7 – Comment j’ai perçu les jeunes lorsque j’étais enseignant ? Ils sont souvent en porte à faux. Ils doivent souvent tuer le père, se détacher des adultes, prendre du recul, de la distance. Le jeune est méfiant. Il veut bien des références mais pas de modèles. Je trouve que les jeunes sont livrés à ce qu’il y a, c’est-à-dire presque rien. D’un côté ils doivent prendre du recul, de l’autre ils souhaiteraient avoir du soutien. Les jeunes développent je trouve quelque fois la philosophie de « l’à quoi bon ». Les adultes sont soit absents soit trop présents. J’ai vu des associations dans lesquelles les tenants, les responsables, ne cédaient aucune parcelle de leur responsabilité. L’accès à la responsabilité c’est une chose importante qu’il fat donner aux jeunes.

A – Je vais reprendre juste l’idée du modèle. Quel est la place du modèle dans notre société ?

8 – Je me souviens très bien dans ma jeunesse avoir eu des modèles source de dynamisme. Pour moi, un modèle qui en est resté un, c’est Saint-Exupéry. « Etre un homme c’est être responsable ». Je l’ai appris très jeune ça. Et dans ma famille c’était très développé. Ce qui me frappe dans la jeunesse actuelle c’est cette capacité d’enthousiasme, cet élan extraordinaire, et une générosité. Pourquoi avons-nous souvent des réactions négatives vis-à-vis de cette jeunesse. Eh bien parce qu’on en a peur. Nous avons peur des jeunes. Parce qu’il y a des approches éducatives extrêmement maladroites. J’ai connu une jeunesse où très tôt on rentrait dans la responsabilité de la maison. Il m’est arrivé aussi de récolter un peu d’argent, je me rappelle de récolte de patates dans les champs. De plus, s’il y a une frictions entre jeunes et vieux c’est je pense du fait de cette cristallisation qui se fait dans notre corps, c’est du au fait que la santé quitte au fur et à mesure notre corps.

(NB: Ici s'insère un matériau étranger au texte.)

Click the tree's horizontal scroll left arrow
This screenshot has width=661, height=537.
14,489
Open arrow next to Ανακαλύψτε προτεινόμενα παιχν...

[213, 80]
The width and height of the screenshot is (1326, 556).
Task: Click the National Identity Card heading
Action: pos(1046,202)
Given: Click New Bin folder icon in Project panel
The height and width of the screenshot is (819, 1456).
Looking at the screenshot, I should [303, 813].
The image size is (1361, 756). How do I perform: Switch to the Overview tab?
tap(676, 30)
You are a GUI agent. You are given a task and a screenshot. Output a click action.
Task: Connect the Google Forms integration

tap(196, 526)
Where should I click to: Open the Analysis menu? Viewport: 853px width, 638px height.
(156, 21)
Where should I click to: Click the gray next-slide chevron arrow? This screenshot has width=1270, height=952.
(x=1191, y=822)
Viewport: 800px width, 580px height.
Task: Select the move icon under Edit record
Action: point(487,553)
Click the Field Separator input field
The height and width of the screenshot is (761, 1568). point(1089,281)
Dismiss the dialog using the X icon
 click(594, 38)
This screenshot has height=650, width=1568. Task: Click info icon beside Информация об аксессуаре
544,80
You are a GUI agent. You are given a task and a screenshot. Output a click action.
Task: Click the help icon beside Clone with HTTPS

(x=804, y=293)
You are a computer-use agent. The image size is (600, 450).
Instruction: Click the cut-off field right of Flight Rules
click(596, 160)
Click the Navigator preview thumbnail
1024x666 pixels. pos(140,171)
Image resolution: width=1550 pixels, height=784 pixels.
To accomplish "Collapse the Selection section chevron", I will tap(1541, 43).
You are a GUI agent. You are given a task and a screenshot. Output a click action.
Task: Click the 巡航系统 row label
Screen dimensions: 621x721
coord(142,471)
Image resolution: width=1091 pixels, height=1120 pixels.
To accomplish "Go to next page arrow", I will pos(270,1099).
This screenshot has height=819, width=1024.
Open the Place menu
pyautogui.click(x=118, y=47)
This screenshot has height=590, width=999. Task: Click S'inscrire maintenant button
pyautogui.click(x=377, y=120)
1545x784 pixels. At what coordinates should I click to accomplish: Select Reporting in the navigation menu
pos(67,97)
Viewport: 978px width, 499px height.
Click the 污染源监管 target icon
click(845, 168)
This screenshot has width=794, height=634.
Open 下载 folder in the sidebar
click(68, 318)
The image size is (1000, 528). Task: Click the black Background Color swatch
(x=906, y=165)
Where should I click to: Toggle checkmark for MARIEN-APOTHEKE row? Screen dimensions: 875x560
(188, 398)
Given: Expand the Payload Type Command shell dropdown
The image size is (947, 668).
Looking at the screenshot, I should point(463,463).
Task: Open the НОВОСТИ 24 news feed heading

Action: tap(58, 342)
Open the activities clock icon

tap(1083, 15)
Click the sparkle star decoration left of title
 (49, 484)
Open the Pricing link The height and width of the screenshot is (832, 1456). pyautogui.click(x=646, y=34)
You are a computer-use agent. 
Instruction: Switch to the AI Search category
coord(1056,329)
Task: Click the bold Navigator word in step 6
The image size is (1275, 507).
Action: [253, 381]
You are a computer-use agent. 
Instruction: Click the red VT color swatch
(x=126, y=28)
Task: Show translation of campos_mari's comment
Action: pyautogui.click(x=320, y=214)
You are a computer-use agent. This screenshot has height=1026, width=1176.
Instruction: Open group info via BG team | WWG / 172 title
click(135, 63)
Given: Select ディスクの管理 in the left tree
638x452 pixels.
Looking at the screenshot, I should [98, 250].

9 – Sur le fait que l’on ne fait pas assez confiance aux jeunes et que les vieux veulent garder leur place, j’ai remarqué que sur des camions d’associations caritatives c’est écrit « aider nous à aider », autrement dit, « vous les jeunes vous êtes les esclaves, mais c’est nous qui avons la gloire, qui officiellement aidons. ». En vieillissant, on a notre expérience et on n’accepte pas d’être dépassé par les jeunes. Il y a un problème de complexe d’infériorité qui se produit par la vieillesse.

A – Alors nous pouvons analyser notre rapport à la mort. Ce rapport n’est je pense pas le même lorsqu’on est vieux ou lorsqu’on est jeune. Cela peut être intéressant de voir ce que cela peut avoir comme influence.

10 – Madame disait que l’on était dépassé par les jeunes. C’est vrai pour la course à pied. Par exemple lorsqu’ils vous chipent votre sac à main dans la rue. Il y a plusieurs types de jeunes, ceux qui travaillent et ceux qui sont là pour tout casser. Aujourd’hui, on ne peut plus trouver de personne qualifié dans les métiers manuels, les artisans ne peuvent plus embaucher de jeunes parce qu’ils n’ont pas les qualifications. Les professeurs donnent aussi beaucoup d’espoir aux jeunes quant à leurs prétentions financières. J’ai eu une jeune qui se défendait – j’étais ébéniste – mais à l’école on lui avait dit qu’il pouvait prétendre à un salaire de 11000 francs par mois. Je lui ai dit qu’il ne fallait pas qu’il se fasse d’illusion. Alors là aussi les professeurs sont fautifs de leur faire miroiter des choses. Les jeunes sont aigris de ne pas pouvoir s’exprimer, mais ils n’ont pas les qualifications pour rentrer dans la vie active. A qui la faute alors si ce n’est pas celles des enseignants.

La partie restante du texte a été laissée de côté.